Excerpted records
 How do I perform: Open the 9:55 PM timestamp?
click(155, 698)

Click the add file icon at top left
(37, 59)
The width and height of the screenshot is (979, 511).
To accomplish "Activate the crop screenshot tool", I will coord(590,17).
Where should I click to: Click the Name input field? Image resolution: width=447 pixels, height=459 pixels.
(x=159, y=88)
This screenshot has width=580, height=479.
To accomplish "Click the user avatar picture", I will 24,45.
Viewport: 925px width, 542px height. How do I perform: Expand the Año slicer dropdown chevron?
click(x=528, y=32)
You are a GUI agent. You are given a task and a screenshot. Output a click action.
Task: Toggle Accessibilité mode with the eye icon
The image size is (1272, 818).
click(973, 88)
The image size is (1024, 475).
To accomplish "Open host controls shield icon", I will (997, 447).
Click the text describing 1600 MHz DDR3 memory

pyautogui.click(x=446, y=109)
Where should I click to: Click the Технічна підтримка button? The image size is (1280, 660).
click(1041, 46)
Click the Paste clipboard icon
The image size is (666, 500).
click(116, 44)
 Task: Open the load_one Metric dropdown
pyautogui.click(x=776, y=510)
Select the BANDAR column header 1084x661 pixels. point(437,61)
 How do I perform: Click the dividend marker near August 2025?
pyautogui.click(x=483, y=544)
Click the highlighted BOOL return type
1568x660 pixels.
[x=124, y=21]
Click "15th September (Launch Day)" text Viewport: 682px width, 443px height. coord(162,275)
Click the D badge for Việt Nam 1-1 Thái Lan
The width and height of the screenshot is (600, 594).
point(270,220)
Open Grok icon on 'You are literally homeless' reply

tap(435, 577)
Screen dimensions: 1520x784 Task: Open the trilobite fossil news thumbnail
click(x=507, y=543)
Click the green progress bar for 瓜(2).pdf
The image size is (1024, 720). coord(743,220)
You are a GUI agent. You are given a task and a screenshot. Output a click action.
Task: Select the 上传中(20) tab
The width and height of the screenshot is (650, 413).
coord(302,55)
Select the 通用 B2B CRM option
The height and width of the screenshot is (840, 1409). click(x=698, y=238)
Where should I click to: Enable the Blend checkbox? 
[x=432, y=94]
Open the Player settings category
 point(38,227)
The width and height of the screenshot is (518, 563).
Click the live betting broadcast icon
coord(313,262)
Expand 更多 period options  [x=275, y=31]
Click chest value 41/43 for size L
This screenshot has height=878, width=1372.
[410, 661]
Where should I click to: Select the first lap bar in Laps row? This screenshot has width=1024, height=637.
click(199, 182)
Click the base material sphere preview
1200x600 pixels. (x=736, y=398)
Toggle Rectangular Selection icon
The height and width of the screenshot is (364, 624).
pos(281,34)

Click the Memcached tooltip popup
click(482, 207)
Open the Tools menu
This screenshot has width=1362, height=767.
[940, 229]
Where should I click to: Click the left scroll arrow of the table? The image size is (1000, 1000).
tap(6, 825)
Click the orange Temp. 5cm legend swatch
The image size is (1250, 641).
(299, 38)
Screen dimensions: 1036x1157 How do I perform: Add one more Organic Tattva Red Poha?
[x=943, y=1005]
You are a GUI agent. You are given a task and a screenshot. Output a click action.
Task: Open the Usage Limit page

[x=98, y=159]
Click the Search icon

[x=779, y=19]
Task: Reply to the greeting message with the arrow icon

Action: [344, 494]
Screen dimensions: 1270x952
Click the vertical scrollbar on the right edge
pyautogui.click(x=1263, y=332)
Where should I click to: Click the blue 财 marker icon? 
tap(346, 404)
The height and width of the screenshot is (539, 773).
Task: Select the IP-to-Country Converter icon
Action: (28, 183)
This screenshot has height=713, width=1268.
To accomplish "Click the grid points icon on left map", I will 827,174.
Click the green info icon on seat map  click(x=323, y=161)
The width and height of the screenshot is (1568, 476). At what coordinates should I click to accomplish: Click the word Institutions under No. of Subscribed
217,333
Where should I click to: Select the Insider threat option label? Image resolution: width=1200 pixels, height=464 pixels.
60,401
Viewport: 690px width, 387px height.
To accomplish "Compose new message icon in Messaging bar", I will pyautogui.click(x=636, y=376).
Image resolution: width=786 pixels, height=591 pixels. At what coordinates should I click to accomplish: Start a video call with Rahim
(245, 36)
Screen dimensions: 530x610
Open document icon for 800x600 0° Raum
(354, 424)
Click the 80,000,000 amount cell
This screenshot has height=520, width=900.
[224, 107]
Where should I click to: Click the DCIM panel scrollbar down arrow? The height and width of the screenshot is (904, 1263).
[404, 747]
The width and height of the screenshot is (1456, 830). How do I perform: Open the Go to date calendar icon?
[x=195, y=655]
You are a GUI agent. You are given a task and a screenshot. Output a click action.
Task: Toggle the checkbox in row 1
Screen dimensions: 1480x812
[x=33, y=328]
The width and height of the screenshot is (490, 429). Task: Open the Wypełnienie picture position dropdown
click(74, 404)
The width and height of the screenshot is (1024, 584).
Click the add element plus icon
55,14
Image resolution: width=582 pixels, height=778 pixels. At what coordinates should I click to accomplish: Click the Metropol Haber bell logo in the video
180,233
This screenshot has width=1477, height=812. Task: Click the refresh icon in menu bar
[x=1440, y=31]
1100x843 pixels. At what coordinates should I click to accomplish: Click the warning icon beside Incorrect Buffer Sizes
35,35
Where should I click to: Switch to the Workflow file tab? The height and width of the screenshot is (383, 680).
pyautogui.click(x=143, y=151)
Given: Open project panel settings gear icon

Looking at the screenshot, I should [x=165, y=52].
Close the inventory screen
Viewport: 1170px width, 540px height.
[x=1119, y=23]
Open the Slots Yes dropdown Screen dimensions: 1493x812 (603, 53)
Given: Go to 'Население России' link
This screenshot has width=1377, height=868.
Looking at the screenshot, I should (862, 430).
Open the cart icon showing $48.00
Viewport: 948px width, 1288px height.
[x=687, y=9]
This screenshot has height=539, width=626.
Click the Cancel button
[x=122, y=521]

Your instructions
Give again exactly, and only, the lines above starting at the one with "1100x843 pixels. At" and ending at the one with "Given: Go to 'Население России' link".

Finished exercise
1100x843 pixels. At what coordinates should I click to accomplish: Click the warning icon beside Incorrect Buffer Sizes
35,35
Where should I click to: Switch to the Workflow file tab? The height and width of the screenshot is (383, 680).
pyautogui.click(x=143, y=151)
Given: Open project panel settings gear icon

Looking at the screenshot, I should [x=165, y=52].
Close the inventory screen
Viewport: 1170px width, 540px height.
[x=1119, y=23]
Open the Slots Yes dropdown Screen dimensions: 1493x812 (603, 53)
Given: Go to 'Население России' link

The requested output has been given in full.